What the task asks: From the data below, copy out every line in which the word "axis" occurs.

[Study material Boundary: Start]

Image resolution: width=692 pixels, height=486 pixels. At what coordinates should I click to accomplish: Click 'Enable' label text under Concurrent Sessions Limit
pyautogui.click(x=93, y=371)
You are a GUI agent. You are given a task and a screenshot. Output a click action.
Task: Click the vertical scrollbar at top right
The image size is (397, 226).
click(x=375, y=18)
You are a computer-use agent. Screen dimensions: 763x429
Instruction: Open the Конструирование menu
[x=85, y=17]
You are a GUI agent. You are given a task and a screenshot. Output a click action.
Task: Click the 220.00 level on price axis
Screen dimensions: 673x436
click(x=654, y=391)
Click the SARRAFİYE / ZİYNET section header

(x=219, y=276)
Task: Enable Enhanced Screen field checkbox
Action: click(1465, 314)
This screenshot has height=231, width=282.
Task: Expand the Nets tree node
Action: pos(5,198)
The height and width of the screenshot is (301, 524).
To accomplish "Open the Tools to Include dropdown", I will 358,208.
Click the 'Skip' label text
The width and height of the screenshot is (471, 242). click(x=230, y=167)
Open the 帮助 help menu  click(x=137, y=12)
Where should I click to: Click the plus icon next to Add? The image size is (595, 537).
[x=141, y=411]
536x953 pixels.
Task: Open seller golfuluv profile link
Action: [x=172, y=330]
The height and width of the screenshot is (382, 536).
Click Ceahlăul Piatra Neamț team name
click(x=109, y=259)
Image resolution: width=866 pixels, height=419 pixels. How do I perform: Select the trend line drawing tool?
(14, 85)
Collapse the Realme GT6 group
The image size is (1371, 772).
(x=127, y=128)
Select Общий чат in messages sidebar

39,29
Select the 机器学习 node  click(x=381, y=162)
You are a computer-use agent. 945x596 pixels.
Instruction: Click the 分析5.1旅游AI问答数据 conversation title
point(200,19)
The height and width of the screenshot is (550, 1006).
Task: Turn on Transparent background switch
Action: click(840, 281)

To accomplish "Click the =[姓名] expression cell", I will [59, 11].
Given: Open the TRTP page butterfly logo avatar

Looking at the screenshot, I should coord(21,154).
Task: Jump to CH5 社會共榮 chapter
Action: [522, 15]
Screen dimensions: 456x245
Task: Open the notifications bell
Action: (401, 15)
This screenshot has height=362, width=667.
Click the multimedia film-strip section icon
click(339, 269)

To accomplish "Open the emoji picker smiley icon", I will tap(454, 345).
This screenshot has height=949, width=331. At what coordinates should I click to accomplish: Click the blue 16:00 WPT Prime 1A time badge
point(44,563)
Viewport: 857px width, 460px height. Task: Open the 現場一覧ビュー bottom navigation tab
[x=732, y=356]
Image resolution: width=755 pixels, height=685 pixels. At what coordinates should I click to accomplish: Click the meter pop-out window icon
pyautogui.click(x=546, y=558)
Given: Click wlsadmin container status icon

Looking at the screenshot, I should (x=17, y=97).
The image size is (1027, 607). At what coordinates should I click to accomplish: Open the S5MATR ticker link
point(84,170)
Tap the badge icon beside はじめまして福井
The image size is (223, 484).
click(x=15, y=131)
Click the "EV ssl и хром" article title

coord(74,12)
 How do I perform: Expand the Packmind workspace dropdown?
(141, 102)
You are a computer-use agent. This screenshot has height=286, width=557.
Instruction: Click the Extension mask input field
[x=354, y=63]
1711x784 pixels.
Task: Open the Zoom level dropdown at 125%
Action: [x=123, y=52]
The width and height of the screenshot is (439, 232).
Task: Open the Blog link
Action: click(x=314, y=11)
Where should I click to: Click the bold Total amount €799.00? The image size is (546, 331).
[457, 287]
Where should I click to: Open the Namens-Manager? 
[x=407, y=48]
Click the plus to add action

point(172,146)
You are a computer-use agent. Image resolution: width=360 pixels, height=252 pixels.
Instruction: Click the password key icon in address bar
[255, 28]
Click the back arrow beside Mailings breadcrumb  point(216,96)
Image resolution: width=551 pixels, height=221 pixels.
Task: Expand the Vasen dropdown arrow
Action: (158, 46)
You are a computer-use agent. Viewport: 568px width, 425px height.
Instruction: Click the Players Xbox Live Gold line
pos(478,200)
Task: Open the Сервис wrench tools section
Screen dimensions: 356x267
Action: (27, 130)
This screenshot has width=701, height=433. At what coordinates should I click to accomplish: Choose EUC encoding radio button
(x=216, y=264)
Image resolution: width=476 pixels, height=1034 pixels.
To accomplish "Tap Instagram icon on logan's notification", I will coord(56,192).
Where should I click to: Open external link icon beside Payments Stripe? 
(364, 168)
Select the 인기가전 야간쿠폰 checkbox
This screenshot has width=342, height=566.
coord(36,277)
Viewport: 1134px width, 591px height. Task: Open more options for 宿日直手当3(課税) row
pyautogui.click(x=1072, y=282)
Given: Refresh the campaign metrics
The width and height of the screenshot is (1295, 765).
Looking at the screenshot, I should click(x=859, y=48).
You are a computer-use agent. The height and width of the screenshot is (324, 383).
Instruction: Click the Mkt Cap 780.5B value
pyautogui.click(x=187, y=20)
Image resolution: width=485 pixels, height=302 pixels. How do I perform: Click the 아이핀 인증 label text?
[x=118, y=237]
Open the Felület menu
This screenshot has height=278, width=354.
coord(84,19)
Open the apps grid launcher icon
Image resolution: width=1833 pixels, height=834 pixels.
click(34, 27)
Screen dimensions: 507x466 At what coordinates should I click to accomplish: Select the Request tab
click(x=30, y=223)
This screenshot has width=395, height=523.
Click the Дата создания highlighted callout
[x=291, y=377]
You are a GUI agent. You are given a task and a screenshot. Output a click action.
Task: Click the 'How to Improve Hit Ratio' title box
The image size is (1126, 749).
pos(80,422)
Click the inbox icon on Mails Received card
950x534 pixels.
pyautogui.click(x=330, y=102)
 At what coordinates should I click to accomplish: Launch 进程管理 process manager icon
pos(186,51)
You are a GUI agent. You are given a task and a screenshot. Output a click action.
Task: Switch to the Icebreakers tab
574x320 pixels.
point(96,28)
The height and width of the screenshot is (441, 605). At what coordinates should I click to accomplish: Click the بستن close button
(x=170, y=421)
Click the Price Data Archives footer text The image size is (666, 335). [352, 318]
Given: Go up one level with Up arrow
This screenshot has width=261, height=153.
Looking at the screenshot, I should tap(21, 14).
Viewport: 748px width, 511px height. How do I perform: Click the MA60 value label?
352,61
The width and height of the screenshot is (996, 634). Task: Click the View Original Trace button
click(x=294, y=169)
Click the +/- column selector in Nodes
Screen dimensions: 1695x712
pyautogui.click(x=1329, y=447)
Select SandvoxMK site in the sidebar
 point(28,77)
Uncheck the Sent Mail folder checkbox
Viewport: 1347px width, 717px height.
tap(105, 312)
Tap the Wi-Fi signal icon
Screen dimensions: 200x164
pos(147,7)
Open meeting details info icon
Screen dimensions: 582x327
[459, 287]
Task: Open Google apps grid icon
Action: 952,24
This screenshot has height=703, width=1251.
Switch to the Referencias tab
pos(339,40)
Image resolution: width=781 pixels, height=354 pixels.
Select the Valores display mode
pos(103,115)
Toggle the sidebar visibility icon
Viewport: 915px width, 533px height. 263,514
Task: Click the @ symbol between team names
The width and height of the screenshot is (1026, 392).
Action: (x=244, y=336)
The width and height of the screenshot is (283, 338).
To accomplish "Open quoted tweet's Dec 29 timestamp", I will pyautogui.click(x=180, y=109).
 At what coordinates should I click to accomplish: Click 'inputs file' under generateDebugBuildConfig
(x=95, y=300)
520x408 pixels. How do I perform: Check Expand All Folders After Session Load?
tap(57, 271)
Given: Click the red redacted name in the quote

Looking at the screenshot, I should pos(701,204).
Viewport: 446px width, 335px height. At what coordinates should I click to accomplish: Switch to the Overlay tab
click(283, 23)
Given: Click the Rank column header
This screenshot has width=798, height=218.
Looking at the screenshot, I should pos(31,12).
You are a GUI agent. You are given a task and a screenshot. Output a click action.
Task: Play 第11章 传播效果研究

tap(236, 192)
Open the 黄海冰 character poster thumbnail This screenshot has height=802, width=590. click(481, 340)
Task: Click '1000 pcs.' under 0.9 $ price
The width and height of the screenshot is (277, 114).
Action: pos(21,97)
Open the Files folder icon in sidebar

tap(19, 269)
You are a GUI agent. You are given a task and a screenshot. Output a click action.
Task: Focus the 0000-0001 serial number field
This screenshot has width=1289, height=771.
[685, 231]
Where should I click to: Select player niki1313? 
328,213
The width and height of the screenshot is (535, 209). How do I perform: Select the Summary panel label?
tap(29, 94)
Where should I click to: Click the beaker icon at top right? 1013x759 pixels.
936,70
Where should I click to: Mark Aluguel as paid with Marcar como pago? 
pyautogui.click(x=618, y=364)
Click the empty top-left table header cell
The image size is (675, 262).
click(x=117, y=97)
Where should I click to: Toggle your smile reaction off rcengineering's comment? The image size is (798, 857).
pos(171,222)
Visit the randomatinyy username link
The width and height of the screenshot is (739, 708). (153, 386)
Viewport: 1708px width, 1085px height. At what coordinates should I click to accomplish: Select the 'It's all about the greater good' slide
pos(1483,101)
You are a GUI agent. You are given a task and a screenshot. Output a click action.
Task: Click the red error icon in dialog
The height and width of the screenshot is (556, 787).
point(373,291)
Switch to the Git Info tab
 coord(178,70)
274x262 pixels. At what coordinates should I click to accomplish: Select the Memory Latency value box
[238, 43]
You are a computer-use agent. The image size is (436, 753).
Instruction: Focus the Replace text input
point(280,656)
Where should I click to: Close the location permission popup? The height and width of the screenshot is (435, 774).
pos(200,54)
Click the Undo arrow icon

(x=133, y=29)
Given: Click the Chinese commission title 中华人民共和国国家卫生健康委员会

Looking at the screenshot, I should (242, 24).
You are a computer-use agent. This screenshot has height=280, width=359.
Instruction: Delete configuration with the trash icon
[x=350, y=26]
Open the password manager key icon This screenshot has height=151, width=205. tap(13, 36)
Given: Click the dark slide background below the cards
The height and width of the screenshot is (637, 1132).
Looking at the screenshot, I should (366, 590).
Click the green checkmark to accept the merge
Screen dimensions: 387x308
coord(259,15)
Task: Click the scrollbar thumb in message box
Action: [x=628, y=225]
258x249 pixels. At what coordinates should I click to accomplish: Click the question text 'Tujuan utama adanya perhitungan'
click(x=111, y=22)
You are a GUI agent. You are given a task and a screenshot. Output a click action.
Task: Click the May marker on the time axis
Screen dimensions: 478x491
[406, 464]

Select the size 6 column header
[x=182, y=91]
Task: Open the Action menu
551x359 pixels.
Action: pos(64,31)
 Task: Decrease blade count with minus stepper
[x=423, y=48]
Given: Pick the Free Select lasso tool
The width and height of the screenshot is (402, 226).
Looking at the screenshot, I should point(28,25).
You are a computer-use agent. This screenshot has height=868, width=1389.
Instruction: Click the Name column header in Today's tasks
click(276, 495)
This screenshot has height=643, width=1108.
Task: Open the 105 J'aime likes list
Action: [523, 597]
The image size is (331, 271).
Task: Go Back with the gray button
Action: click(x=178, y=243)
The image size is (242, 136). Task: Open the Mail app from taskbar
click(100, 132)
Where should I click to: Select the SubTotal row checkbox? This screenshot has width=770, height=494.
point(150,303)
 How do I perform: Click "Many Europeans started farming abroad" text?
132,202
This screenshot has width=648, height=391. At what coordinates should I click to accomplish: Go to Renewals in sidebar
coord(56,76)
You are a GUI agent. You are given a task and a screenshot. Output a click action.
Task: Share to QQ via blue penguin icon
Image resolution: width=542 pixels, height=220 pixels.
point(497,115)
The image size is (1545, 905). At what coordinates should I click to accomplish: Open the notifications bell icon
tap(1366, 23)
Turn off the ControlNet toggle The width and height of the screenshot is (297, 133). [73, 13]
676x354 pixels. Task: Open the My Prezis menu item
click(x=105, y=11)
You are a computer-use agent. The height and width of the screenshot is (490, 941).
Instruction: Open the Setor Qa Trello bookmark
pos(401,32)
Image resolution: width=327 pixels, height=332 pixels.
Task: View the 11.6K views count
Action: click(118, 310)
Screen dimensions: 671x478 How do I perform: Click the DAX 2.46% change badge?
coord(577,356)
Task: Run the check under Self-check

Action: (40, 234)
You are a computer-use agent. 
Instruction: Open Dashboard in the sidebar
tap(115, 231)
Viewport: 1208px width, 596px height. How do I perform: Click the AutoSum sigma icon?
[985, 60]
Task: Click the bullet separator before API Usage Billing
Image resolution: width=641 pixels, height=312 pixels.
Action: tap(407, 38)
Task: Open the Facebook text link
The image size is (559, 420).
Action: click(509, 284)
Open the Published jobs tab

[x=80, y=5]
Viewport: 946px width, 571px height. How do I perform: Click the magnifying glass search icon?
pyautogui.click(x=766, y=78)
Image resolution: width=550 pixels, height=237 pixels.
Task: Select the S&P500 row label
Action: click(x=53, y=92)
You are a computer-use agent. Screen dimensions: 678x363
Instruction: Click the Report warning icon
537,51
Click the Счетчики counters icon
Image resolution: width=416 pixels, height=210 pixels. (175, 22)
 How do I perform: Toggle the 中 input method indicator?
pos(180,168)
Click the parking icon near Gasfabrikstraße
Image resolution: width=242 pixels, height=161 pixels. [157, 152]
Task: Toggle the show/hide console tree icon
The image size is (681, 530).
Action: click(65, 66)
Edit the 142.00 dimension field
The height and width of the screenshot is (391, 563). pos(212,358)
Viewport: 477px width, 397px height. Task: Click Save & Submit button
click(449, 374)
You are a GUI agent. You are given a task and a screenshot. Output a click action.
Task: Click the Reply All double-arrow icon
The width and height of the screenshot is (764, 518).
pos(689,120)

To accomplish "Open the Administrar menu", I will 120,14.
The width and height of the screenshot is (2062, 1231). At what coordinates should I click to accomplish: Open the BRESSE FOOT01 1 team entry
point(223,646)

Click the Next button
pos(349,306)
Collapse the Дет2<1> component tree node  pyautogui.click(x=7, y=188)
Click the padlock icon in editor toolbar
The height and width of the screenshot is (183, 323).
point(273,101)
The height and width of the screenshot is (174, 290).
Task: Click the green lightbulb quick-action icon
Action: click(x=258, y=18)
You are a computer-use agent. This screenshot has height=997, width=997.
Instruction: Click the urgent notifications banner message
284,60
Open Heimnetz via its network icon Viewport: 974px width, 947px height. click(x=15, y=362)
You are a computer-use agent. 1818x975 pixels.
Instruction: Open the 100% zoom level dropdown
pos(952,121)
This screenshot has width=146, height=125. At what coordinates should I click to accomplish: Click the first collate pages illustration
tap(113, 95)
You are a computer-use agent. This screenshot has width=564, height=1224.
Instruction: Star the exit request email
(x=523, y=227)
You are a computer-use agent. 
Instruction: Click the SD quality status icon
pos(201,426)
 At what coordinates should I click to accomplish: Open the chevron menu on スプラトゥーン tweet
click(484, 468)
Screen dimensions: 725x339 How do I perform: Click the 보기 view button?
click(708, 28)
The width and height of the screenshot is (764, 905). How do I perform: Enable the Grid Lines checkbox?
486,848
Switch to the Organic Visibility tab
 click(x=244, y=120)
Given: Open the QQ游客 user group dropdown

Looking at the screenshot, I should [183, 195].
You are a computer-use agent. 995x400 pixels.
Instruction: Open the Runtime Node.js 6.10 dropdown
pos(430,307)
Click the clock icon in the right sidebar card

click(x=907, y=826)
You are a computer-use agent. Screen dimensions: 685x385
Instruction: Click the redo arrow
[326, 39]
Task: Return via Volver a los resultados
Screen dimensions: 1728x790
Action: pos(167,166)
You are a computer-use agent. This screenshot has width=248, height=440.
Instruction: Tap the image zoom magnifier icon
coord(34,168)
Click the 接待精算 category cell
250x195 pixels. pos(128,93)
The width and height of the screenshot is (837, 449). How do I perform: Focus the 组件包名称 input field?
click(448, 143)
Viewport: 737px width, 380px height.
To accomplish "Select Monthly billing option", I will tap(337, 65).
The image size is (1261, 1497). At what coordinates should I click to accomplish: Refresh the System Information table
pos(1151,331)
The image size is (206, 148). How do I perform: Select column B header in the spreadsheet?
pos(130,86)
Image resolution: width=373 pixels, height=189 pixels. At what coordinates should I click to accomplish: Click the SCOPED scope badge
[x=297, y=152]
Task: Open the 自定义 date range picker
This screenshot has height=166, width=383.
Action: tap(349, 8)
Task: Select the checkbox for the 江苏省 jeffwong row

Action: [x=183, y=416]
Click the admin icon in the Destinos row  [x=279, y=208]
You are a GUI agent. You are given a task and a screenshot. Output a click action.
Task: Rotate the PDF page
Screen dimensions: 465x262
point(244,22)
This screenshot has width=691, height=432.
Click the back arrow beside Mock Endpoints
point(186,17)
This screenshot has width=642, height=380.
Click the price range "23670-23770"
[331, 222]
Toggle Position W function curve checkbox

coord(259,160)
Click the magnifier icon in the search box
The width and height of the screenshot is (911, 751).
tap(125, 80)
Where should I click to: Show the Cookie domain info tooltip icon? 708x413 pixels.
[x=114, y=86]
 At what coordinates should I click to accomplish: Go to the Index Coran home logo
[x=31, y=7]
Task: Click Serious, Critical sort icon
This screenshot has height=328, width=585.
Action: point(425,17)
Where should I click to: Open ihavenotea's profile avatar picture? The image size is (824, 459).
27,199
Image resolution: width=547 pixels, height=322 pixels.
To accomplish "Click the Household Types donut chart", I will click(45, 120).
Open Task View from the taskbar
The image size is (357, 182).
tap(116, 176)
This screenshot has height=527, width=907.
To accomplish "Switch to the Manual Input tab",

[Study material Boundary: End]

Answer to this problem:
Task: Click the 220.00 level on price axis
Task: Click the May marker on the time axis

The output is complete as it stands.